Business & Technology
Cyber & Fraud Centre Scotland adds AI board session
Cyber and Fraud Centre Scotland has partnered with Kallidin to add an artificial intelligence session to its Cyber Executive Education Programme, expanding training for senior leaders on cyber security and fraud risk.
The new module was introduced after participants reported growing concern about AI’s effect on organisational risk. Kallidin will deliver it as part of the one-day courses for Chief Executive Officers, directors and Non-Executive Directors.
The existing programme covers legal and regulatory responsibilities, cyber threat intelligence, crisis communications and incident response. The new AI session adds a strand focused on how business leaders should assess both the opportunities and risks created by the technology.
AI module focus
Kallidin’s session, titled “Data and AI: The Sword and the Shield”, will examine AI as both a business tool and an operational risk. Topics include shadow AI use within organisations, supplier and vendor AI risk, data governance, and steps leaders can take to adopt AI securely.
The change reflects a broader shift in boardroom priorities as companies face pressure to respond to fast-moving AI developments. Senior executives are also dealing with a rise in cyber incidents involving AI, alongside growing concern over how employees, suppliers and attackers are using the technology.
Cyber and Fraud Centre Scotland is an Edinburgh-based cyber social enterprise. Kallidin is an AI and data consultancy founded earlier this year by John Brodie, Warwick Beresford-Jones and Samuel Riddington.
Leadership guidance
“AI is rapidly changing the way organisations operate, creating significant opportunities for innovation and growth. However, it is also introducing new risks that boards and senior leadership teams cannot afford to ignore. The feedback from our Executive Education Programme participants was clear: they want balanced guidance on AI that cuts through the hype. Too often, the volume of competing opinions and headlines leaves leaders unsure where to start. This new session will help leaders understand both the opportunities and the threats, while reinforcing that the foundations of good cyber security remain just as important as ever. We’re delighted to bring Kallidin into the programme. Their deep expertise in data science and AI, combined with their no-nonsense approach, makes them an ideal partner to help executives build confidence and capability in this rapidly evolving area,” said Jude McCorry, Chief Executive Officer, Cyber and Fraud Centre Scotland.
McCorry is Chief Executive Officer of Cyber and Fraud Centre Scotland.
The programme is designed as executive-level training rather than technical instruction. It focuses on governance, oversight and decision-making, an area that has become more urgent as AI tools move into day-to-day business processes without always being subject to clear controls.
Kallidin said one of the main obstacles to successful AI adoption is that many organisations struggle to move projects into wider use. The consultancy was created to tackle stalled deployments by addressing data bottlenecks and helping companies prepare internal systems and teams for AI initiatives.
That position aligns closely with the themes covered in the new session. Issues such as shadow AI, supplier exposure and data governance have become central concerns for boards trying to understand where responsibility for AI sits and how risks should be managed across the business.

————

> [Directions]:
Using the article on the new AI board session, answer these:
(a) What is the title of Kallidin's session?
(b) In which city is Cyber and Fraud Centre Scotland based?
(c) Who founded Kallidin?

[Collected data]

————

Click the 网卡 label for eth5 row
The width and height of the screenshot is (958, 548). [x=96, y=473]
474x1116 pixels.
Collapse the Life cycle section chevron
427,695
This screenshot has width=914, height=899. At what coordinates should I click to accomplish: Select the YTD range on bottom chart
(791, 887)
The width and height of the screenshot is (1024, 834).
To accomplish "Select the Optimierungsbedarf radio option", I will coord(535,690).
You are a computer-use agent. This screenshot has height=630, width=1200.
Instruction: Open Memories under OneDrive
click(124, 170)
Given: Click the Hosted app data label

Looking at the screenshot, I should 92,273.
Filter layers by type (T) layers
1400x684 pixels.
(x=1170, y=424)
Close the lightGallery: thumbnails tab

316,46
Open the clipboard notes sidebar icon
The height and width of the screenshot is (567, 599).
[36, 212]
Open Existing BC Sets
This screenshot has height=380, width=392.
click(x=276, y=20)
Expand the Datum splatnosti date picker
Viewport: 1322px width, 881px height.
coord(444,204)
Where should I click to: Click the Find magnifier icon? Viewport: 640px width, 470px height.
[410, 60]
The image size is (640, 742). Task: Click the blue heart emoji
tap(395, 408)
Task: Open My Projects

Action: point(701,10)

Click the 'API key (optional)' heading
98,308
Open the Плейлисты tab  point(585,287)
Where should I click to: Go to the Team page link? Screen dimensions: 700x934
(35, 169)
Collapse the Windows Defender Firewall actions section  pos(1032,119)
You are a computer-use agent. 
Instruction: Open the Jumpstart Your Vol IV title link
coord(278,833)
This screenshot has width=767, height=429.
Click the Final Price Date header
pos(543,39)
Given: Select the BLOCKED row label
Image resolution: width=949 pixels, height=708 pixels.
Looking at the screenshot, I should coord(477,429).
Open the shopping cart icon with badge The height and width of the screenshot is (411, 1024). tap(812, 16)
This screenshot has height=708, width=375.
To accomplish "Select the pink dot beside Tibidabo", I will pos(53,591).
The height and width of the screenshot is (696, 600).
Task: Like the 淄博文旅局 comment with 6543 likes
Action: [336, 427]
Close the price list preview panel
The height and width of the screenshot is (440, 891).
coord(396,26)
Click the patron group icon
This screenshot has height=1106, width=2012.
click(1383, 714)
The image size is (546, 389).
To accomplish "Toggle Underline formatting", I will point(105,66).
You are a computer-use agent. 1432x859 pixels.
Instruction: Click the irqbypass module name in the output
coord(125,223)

————

> [Finished task]:
(a) "Data and AI: The Sword and the Shield"
(b) Edinburgh
(c) John Brodie, Warwick Beresford-Jones and Samuel Riddington